Stop worrying about being pleasing or likable so you won’t be given away. You can weather rejection or welcome, whatever comes. It’s not what happens to you as much as how you handle what happens. Much of adoptee behavior hinges on being likable/lovable and worrying whether or not we will be rejected simply for being ourselves. We were given up once for reasons our babymind will never understand; abandonment can be a constant source of fear. So, we practice being our version of perfect. It’s exhausting. Stop performing. If you’re angry, be angry; if you’re hurting or triggered, say so; if you’re delighted and grateful, say that, too. Be real and stop being afraid that you’re not worthy of being kept or loved. You are.

Know empathy.
If you can muster the courage to ask your first mother about her experience, do that. Learn what it was like for her to be pregnant, knowing she would not or could not keep her baby. If she has any recollection, ask if she could share with you. Learn what it was like for her. I am at this point but have not asked because my first mother pushed that part of her life so far to the back – if not out of – her mind, bringing it up might be upsetting and the last thing I want to do is upset her any more than I have by showing up.

Admitting she does not remember my birthday tells me to not ask anything of her experience, though my questions are still there. Some years she wishes me happy birthday or happy holidays, other years she does not. It bothers me to be a second thought, or a zero thought. I am trying to have empathy. The older I get, it’s a bit easier. However, it is challenging as I am sure she touches base with her other children on their significant dates; she has remembered them, not me.

Find balance.
Somewhere between trying not to care and being an emotional mess, there is balance. I want it all but I don’t want to jump through hoops to have it; I’d love to be accepted but I don’t want to be the only one driving or visiting or corresponding or caring. Any shame or guilt anyone may have had, or still has, about my creation, carriage or relinquishment is theirs, not mine. Any shame or guilt around my searching or finding is mine, not theirs.
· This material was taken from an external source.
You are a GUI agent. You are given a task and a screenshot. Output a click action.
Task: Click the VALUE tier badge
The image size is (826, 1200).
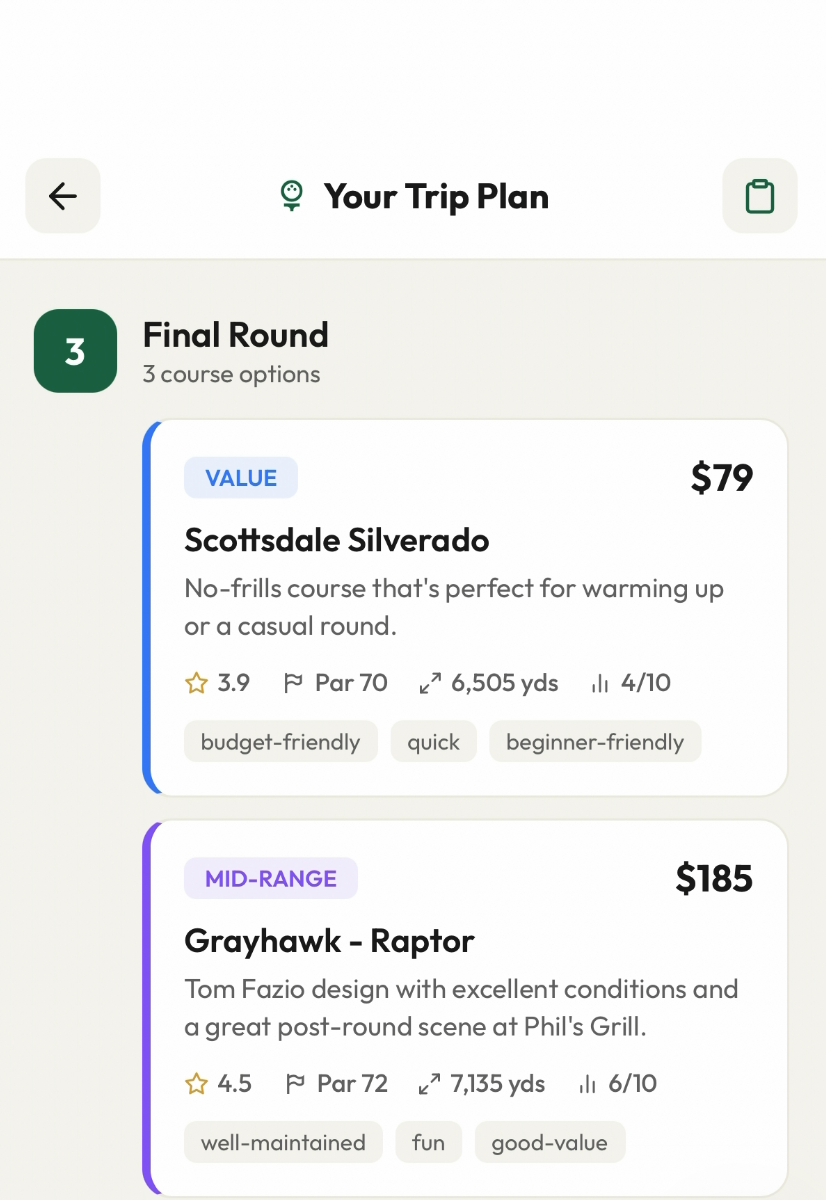241,478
I was probably the most awful part of someone’s life, once, but that was over 50 years ago; we both need to make peace with that and only the two of us can do so. And, I believe, we have to go through that healing together.

Know yourself as whole.
Having been raised in my a’family with unhealthy competition and favoritism shown to my sister – younger, bio-child of my a’parents – there is a layer of “otherness” on top of the “otherness” of being someone’s hidden sibling for many years. Not raising children together makes us feel we have no true place in any family, adoptive or biologic. The rifts created by my a’mother have since healed and my younger a’sister and I work on our relationship regularly. I love her and would do anything for her; she wishes I could be extra. (Kidding.)

While I daydream about relationships with my biological siblings, having been kept secret from them until our collective adulthood set an awkward foundation for otherness that is hurtful and hard to explain or accept. I have no idea where to begin with my bio sibs, or even if it’s my entire responsibility to do so. Regardless of those connections, which, in a “regular” family situation might last well beyond our parents’ lifetimes, it is my duty to feel whole alone, myself. I am an entire family of one. Sometimes, I tell myself I have no right to be part of my bio family, but I do. The question remains: Do they want to know me? We’re all adults and can decide outside of the narrative of what our parent says is good or right.

Likewise, when other family members approach seeking relationship, let them in (if they are worthy and good and not seeking to use your adoptee status to hurt or deny you further). Grow the wholeness. There are women, good and kind women, from my biological father’s side who found me. It is stunning they looked for my long-lost self, let alone offer welcome and dialogue.

Don’t give up.
Says it all, no?

Search = 20+ years.
In reunion = 2004 – 2015…put myself in timeout, late 2015 and still trying to figure it out.